Marne-la-Vallée –  Chessy also appearing on platform displays as Marne-la-Vallée Chessy - Parcs Disneyland, is a large combined RER (commuter rail), and high-speed rail station in Chessy, Seine-et-Marne, France, about  east of Paris, located on the LGV Interconnexion Est opened in 1994. The station is inside the Disneyland Paris resort, close to the entrances to the theme parks and at the entrance to Disney Village. The station opened as an extension of RER A in April 1992, in conjunction with the opening of the theme park, with The Walt Disney Company contributing €38.1 million of the €126.5 million cost. The high-speed rail part of the station opened in May 1994, two years after the RER portion of station.

Situation

There are direct TGV services to, among others, Bordeaux, Marseille, Nice, Lyon, Rennes, Lille, Nantes, Limoges, Toulouse, Montpellier, Orléans, Grenoble and Brussels. On 29 June 1996, Eurostar began direct services from London Waterloo. Marne-la-Vallée–Chessy is also the rail head used for Paris by Ouigo services. Passengers can travel by TGV from Charles de Gaulle Airport TGV station to this station in less than 10 minutes.
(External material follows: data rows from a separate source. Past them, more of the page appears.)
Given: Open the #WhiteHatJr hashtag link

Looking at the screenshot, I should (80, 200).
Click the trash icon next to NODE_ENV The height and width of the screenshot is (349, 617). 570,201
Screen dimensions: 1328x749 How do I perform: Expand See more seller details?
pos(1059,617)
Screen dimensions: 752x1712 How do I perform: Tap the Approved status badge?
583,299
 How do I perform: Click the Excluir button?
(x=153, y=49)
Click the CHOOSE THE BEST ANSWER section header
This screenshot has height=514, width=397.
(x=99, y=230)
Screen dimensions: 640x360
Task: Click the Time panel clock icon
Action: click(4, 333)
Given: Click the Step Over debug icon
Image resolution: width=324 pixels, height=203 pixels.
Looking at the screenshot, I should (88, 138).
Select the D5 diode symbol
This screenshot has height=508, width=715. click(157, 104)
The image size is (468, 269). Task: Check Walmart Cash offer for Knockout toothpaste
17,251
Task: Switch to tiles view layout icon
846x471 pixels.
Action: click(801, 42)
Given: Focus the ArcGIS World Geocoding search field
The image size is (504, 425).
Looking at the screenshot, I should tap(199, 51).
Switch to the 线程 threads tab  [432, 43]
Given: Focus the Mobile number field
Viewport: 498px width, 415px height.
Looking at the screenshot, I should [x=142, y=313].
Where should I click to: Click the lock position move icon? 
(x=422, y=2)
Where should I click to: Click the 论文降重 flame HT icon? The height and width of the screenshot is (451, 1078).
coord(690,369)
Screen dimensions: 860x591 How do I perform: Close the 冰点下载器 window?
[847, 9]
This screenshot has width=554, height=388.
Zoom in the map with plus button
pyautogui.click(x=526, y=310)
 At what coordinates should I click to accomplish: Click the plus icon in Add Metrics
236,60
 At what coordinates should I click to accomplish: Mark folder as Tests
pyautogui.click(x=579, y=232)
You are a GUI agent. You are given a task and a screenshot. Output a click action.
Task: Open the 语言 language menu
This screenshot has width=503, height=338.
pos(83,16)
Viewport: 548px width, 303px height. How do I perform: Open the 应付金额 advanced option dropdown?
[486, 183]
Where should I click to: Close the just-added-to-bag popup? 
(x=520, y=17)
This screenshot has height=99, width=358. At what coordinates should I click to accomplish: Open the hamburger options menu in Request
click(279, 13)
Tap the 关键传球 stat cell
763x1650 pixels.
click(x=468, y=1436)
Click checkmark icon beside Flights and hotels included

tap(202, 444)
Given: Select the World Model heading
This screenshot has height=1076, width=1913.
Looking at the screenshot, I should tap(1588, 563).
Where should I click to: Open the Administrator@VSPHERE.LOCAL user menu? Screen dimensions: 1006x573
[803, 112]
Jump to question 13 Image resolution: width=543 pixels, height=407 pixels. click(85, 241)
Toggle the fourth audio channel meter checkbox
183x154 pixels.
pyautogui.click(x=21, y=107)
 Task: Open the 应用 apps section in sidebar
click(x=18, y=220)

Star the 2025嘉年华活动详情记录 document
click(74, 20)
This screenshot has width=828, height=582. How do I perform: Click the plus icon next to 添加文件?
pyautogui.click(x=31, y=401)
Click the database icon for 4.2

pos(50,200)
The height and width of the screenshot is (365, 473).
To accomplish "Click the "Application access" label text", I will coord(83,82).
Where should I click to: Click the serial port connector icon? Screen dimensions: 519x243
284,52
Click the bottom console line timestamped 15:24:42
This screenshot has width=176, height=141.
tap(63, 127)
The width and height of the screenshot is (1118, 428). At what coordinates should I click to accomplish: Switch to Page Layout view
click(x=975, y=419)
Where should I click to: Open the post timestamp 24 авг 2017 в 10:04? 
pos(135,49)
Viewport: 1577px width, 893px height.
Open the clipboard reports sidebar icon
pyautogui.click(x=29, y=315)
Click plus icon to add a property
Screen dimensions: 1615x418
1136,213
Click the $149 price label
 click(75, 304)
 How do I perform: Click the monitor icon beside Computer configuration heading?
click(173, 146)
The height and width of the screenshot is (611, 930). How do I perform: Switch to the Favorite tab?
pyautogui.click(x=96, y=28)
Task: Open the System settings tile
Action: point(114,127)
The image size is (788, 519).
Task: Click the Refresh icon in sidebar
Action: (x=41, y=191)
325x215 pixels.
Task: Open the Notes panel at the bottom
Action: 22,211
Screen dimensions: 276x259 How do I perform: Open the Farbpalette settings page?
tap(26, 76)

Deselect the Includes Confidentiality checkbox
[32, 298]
The station has a UK National Rail station code of MCK because it is part of the Eurostar network, although Eurostar is not part of National Rail. As Marne-la-Vallée – Chessy is a Eurostar station, it houses Eurostar check-in areas and border control booths operated by the French Border Police and Customs in a dedicated area on the 2nd floor of the station. Previously, the UK Border Agency operated juxtaposed controls and carried out pre-embarkation immigration checks at the station. However, the UK has discontinued this arrangement. Accordingly, passengers go through UK immigration and customs checks at their arrival station in the UK.

Train services
From Marne-la-Vallée–Chessy, train services depart to major French cities such as Lyon, Marseille, Nice, Montpellier, Perpignan, Lille and Strasbourg. International services operate to Brussels in Belgium, London in the United Kingdom and Amsterdam in the Netherlands.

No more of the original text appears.